■ **What you have to do**: Put each line of this listing into a Markdown table with the columns "Row" and "Listing line," numbering the rows and skipping any blank lines. Leave the pictures out of the table.

■ **Given information**:
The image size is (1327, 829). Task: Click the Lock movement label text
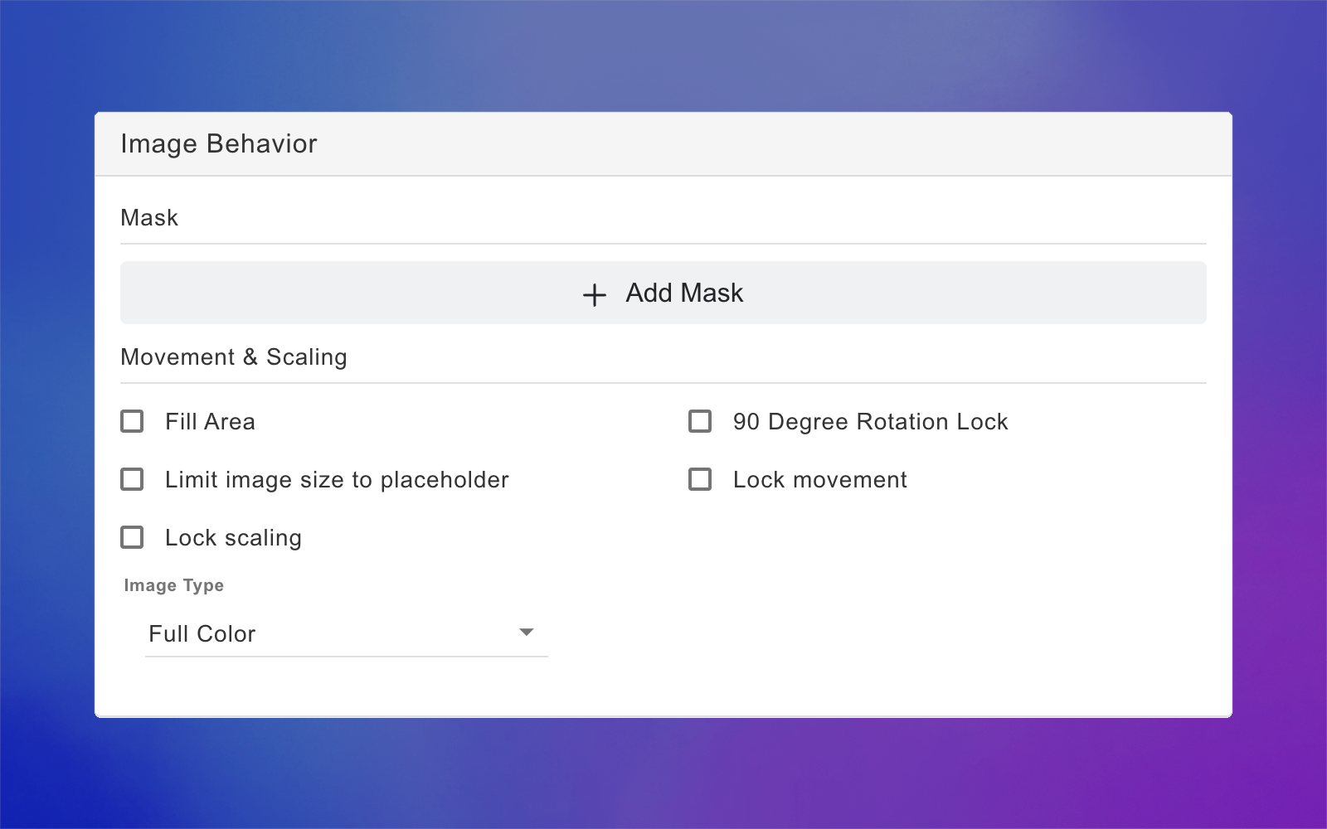[819, 479]
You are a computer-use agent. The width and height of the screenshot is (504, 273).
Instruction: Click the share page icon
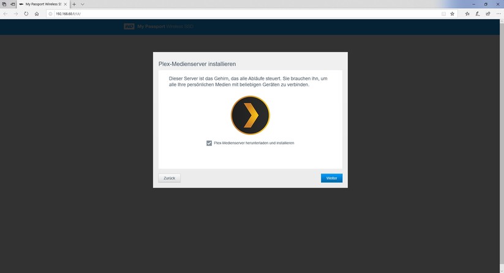(x=488, y=14)
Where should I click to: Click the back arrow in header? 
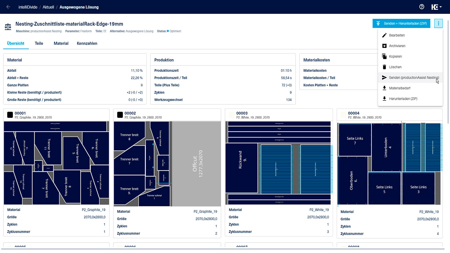tap(8, 7)
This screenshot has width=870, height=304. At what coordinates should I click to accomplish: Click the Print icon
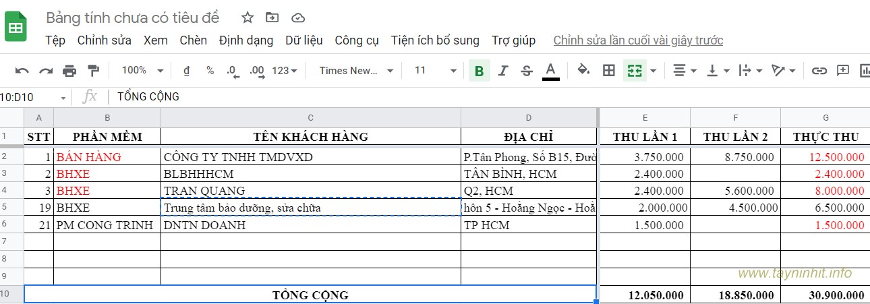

■ **The completed task**:
| Row | Listing line |
|---|---|
| 1 | The image size is (1327, 829). Task: Click the Lock movement label text |
| 2 | [819, 479] |
| 3 | You are a computer-use agent. The width and height of the screenshot is (504, 273). |
| 4 | Instruction: Click the share page icon |
| 5 | (x=488, y=14) |
| 6 | Where should I click to: Click the back arrow in header?  |
| 7 | tap(8, 7) |
| 8 | This screenshot has width=870, height=304. At what coordinates should I click to accomplish: Click the Print icon |